# [Materials provided]

*** Block opens ***

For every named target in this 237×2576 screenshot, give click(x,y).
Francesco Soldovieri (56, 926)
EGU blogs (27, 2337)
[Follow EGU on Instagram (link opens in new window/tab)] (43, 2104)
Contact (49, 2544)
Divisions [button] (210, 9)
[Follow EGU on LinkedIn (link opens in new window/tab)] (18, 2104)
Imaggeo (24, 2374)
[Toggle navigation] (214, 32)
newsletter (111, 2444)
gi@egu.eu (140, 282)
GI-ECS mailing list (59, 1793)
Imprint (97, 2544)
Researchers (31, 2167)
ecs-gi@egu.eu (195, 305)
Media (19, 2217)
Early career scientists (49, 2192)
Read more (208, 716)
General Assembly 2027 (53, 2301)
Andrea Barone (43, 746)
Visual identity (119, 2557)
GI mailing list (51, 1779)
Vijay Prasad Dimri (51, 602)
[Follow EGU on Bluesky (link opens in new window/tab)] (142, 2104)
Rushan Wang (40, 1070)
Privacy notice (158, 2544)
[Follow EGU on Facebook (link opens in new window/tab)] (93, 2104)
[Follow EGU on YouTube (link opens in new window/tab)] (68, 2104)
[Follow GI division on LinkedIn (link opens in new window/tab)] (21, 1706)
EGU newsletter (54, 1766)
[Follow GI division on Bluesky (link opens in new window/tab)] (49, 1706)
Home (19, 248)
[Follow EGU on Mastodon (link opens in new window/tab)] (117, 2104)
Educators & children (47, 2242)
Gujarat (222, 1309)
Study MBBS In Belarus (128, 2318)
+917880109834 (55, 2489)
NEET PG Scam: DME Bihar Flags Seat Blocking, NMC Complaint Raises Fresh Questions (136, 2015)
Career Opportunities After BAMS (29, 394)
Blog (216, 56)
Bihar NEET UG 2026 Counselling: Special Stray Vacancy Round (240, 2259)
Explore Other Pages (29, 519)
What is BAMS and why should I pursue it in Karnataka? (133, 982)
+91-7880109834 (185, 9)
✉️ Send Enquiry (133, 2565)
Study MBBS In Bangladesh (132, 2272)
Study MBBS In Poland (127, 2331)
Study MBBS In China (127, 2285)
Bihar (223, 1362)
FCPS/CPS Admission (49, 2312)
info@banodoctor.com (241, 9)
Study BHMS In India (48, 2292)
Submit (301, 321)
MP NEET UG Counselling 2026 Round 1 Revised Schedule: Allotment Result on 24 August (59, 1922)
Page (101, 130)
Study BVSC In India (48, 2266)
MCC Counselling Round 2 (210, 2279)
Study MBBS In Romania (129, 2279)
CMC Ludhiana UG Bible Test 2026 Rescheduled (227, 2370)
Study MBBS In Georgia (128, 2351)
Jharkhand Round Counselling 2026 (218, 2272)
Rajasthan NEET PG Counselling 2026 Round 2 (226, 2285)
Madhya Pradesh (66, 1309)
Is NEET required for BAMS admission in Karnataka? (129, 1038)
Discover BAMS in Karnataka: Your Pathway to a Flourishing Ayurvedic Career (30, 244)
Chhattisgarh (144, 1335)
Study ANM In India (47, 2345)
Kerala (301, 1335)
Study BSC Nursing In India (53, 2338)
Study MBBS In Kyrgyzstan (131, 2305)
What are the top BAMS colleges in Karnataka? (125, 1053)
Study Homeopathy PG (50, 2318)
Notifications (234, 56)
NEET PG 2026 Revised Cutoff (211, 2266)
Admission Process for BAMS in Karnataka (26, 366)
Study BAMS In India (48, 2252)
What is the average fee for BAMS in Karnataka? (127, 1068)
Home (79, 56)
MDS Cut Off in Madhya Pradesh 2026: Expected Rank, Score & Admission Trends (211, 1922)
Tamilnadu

*** Block closes ***

# [Your task]
Transcribe all records exactly as written.

# [Expected answer]
For every named target in this 237×2576 screenshot, give click(x,y).
Francesco Soldovieri (56, 926)
EGU blogs (27, 2337)
[Follow EGU on Instagram (link opens in new window/tab)] (43, 2104)
Contact (49, 2544)
Divisions [button] (210, 9)
[Follow EGU on LinkedIn (link opens in new window/tab)] (18, 2104)
Imaggeo (24, 2374)
[Toggle navigation] (214, 32)
newsletter (111, 2444)
gi@egu.eu (140, 282)
GI-ECS mailing list (59, 1793)
Imprint (97, 2544)
Researchers (31, 2167)
ecs-gi@egu.eu (195, 305)
Media (19, 2217)
Early career scientists (49, 2192)
Read more (208, 716)
General Assembly 2027 (53, 2301)
Andrea Barone (43, 746)
Visual identity (119, 2557)
GI mailing list (51, 1779)
Vijay Prasad Dimri (51, 602)
[Follow EGU on Bluesky (link opens in new window/tab)] (142, 2104)
Rushan Wang (40, 1070)
Privacy notice (158, 2544)
[Follow EGU on Facebook (link opens in new window/tab)] (93, 2104)
[Follow EGU on YouTube (link opens in new window/tab)] (68, 2104)
[Follow GI division on LinkedIn (link opens in new window/tab)] (21, 1706)
EGU newsletter (54, 1766)
[Follow GI division on Bluesky (link opens in new window/tab)] (49, 1706)
Home (19, 248)
[Follow EGU on Mastodon (link opens in new window/tab)] (117, 2104)
Educators & children (47, 2242)
Gujarat (222, 1309)
Study MBBS In Belarus (128, 2318)
+917880109834 (55, 2489)
NEET PG Scam: DME Bihar Flags Seat Blocking, NMC Complaint Raises Fresh Questions (136, 2015)
Career Opportunities After BAMS (29, 394)
Blog (216, 56)
Bihar NEET UG 2026 Counselling: Special Stray Vacancy Round (240, 2259)
Explore Other Pages (29, 519)
What is BAMS and why should I pursue it in Karnataka? (133, 982)
+91-7880109834 (185, 9)
✉️ Send Enquiry (133, 2565)
Study MBBS In Bangladesh (132, 2272)
Study MBBS In Poland (127, 2331)
Study MBBS In China (127, 2285)
Bihar (223, 1362)
FCPS/CPS Admission (49, 2312)
info@banodoctor.com (241, 9)
Study BHMS In India (48, 2292)
Submit (301, 321)
MP NEET UG Counselling 2026 Round 1 Revised Schedule: Allotment Result on 24 August (59, 1922)
Page (101, 130)
Study BVSC In India (48, 2266)
MCC Counselling Round 2 (210, 2279)
Study MBBS In Romania (129, 2279)
CMC Ludhiana UG Bible Test 2026 Rescheduled (227, 2370)
Study MBBS In Georgia (128, 2351)
Jharkhand Round Counselling 2026 (218, 2272)
Rajasthan NEET PG Counselling 2026 Round 2 (226, 2285)
Madhya Pradesh (66, 1309)
Is NEET required for BAMS admission in Karnataka? (129, 1038)
Discover BAMS in Karnataka: Your Pathway to a Flourishing Ayurvedic Career (30, 244)
Chhattisgarh (144, 1335)
Study ANM In India (47, 2345)
Kerala (301, 1335)
Study BSC Nursing In India (53, 2338)
Study MBBS In Kyrgyzstan (131, 2305)
What are the top BAMS colleges in Karnataka? (125, 1053)
Study Homeopathy PG (50, 2318)
Notifications (234, 56)
NEET PG 2026 Revised Cutoff (211, 2266)
Admission Process for BAMS in Karnataka (26, 366)
Study BAMS In India (48, 2252)
What is the average fee for BAMS in Karnataka? (127, 1068)
Home (79, 56)
MDS Cut Off in Madhya Pradesh 2026: Expected Rank, Score & Admission Trends (211, 1922)
Tamilnadu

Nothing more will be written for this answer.